As duas forças em confronto no coração do império são representadas no filme pelo aristocrata Crassius, ou Lawrence Olivier, e o populista Gracchus, Charles Laughton, que só têm em comum o fato de serem membros do mesmo patriciado. É a gente como Gracchus e Crassius que o Júlio César do Shakespeare se refere quando diz que prefere estar rodeado por homens gordos que dormem bem a magros que pensam demais. O Crassius de Lawrence Olivier é a personificação da autoproclamada virtude cívica da sua casta, destinada desde o berço a impedir que sua Roma idealizada seja conspurcada pela ralé. Para Crassius, a maior ameaça da revolta dos escravos é o seu exemplo. Se a ideia de insubordinação for contagiosa, nada salva o poder da sua classe. Crassius também é a personificação dos magros dissimulados temidos pelo Júlio César de Shakespeare. Já na barriga e na cara do Charles Laughton está toda a decadência de Roma, mas sua corrupção o humaniza e sua oposição a tudo que Crassius representa o enobrece. No fim, é a ajuda do devasso Gracchus que salva a mulher e o filho de Spartacus da morte. Gracchus se suicida, Crassius vence o confronto e sua classe mantém o poder. E Spartacus é crucificado, mas o exemplo não morre com ele.
Através da história, os magros e os gordos têm se enfrentado com diferentes disfarces, Gracchus e Crassius com outras caras. Os “magros” nem sempre são magros e os “gordos” nem sempre são gordos, mas as oposições se repetem.
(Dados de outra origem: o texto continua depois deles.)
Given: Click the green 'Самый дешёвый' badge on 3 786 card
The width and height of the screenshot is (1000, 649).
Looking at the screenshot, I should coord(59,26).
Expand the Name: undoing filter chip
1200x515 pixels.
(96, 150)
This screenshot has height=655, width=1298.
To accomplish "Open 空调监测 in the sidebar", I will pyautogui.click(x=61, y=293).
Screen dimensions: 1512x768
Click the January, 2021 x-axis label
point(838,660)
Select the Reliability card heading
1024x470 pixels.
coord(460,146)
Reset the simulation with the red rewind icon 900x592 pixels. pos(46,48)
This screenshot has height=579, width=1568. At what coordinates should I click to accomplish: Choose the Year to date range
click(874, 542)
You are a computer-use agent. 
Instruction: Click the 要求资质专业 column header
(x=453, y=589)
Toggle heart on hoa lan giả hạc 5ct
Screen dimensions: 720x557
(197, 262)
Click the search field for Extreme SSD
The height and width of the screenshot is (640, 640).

Autoritarismo contra transigência, moralismo contra deixa-pra-láismo e a questão antiga como Roma: a corrupção pode ser um mal menor, comparada com as más intenções que a virtude muitas vezes esconde?
INJUSTIÇA – Acho que estão sendo injustos com o ex-bispo Lugo, presidente do Paraguai. Ele aparentemente seguiu fielmente o preceito da Igreja que proíbe o uso de camisinha.